I have my last lesson tomorrow, and the plan is to record the rest of my routines, including some of the changes we did in the latin routines on Sunday. I hope my mind will be a little more focused.
Is it strange that I don’t want anyone coming with me to the hospital on Thursday? I don’t know why, but it just seems like this is something I need to face alone.
Don’t get me wrong, I have lots of support, and I know people are there if I need them, but somehow this just seems to be a private thing for me.
Perhaps it is just that this surgery is going to really rearrange my body and make big changes. For starters, I am saying good-bye to my nipples. My breasts are going to be smaller. There is going to be a change in my belly.

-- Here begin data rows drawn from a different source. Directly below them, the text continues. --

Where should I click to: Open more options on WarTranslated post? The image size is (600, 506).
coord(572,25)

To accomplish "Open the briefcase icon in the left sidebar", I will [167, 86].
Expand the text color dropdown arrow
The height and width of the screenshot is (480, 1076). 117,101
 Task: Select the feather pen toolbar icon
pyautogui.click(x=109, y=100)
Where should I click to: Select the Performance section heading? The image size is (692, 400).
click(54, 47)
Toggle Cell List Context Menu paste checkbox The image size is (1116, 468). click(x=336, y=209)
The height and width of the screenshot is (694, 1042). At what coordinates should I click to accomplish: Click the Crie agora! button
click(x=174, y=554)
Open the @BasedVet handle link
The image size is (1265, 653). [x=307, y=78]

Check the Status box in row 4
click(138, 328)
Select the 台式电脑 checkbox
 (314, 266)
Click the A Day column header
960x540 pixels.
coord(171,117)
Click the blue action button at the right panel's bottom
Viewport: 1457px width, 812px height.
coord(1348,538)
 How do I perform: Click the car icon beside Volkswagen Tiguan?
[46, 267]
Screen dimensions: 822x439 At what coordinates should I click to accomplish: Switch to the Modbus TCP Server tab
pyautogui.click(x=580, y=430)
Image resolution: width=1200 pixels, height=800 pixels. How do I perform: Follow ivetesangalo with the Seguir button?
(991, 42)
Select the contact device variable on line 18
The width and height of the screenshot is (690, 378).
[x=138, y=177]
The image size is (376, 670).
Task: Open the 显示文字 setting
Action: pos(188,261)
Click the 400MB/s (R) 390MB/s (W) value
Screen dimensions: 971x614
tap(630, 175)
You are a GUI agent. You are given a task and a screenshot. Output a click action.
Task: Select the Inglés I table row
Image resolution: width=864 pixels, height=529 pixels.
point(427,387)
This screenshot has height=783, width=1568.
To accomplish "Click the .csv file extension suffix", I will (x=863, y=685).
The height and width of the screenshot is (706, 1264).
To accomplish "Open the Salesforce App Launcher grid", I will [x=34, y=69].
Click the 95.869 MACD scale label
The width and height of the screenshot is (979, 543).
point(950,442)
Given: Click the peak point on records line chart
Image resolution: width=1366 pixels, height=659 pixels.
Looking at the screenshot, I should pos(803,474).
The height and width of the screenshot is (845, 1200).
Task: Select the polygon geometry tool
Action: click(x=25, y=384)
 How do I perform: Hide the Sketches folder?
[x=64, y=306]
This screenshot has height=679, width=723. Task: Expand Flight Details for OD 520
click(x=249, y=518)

I have no idea what this is going to look like when it is done. I have heard I could have a ‘flat tummy’, but then I have also heard not to expect that. I am going to have drains for a few days and be swollen. I could end up with my bottom half smaller than my top. There are a lot of variables.
I actually feel bad because I know I should focus on the fact that this will make me finally better and cancer-free, but a big part of me is focused on the reconstruction. I am vainly hoping that the smaller breasts and belly will help me come a long way in my long weight loss journey. I am looking forward to getting back to regular activity and finally being able to lose the last weight I want to lose. But there is a big part of me that is hoping that after everything I have come through that I will receive a tiny reward of new smaller perky breasts and a flat tummy. At least then I just need to work on my bum and thighs.
Is it wrong to hope for that?
I am worried about how all of this will affect dance, or if it will at all. 8 weeks with no dance seems like an eternity right now, although I am sure the first few weeks will be blury and quick.
I guess I just feel ‘on the verge’ of a lot of things. Hanging right at the edge and not sure what is going to happen when I jump off.
But I am going to survive that jump, and that’s the important part. Everything after I jump is uphill from there, little by little. I can start rebuilding, and I can start moving forward again.
I think it feels surreal for me because for the first time in more than a year I will finish something and there is no ‘next step’ or ‘next phase’ of treatment. Yes, I do have hormonal therapy to start, but somehow that is different. Probably because it will become a regular part of my life for the next 5 years if I can tolerate it.
So many people are rooting for me and I am so blessed in that. I want to come out of this surgery smiling and happy with the results. I want to know it was the right thing for me. I want to know this journey is over so a new one can begin.
After I had my first surgery, I told myself that 2015 is going to be the year I beat cancer.
And so it is going to be.
1 more lesson, and one more phase of treatment.